What is needed
Would you pull out every line of the material that contains the string "computer"?

Exercise materials

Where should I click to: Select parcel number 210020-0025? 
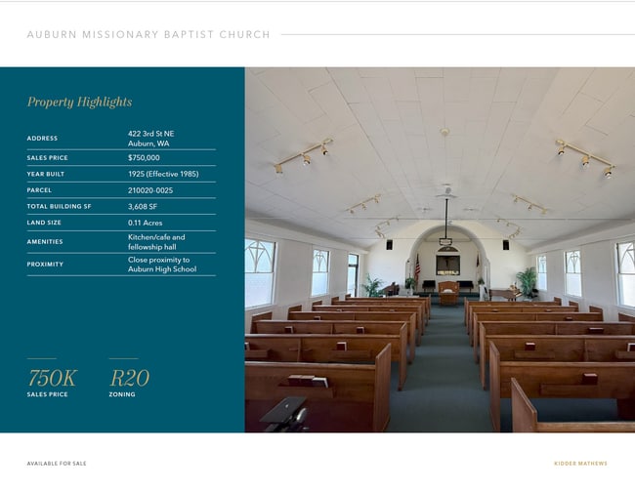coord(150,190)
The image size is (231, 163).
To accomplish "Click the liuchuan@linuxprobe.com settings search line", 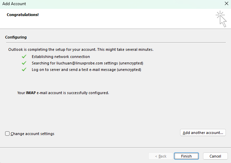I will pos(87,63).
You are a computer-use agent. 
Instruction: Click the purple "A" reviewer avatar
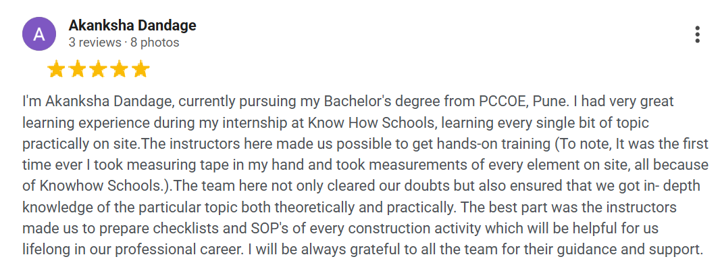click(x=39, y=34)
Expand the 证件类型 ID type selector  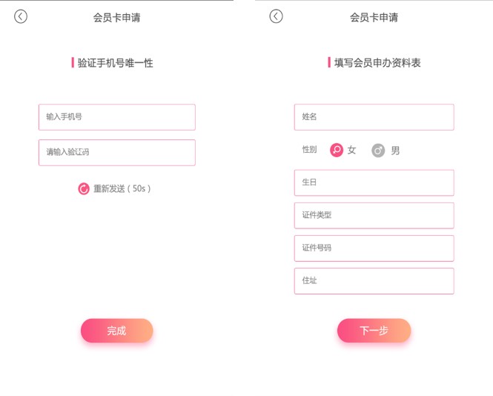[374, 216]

---

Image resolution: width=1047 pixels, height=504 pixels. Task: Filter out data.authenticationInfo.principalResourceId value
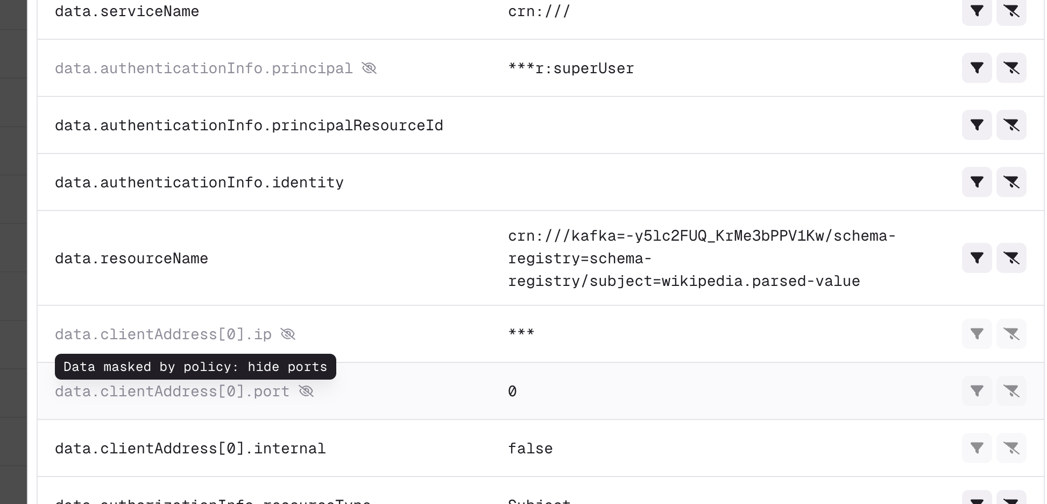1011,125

---

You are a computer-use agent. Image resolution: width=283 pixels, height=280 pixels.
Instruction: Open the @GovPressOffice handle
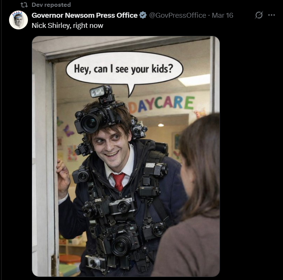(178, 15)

Task output
You are a computer-use agent. 
You are a computer-use agent. Image resolution: width=283 pixels, height=280 pixels.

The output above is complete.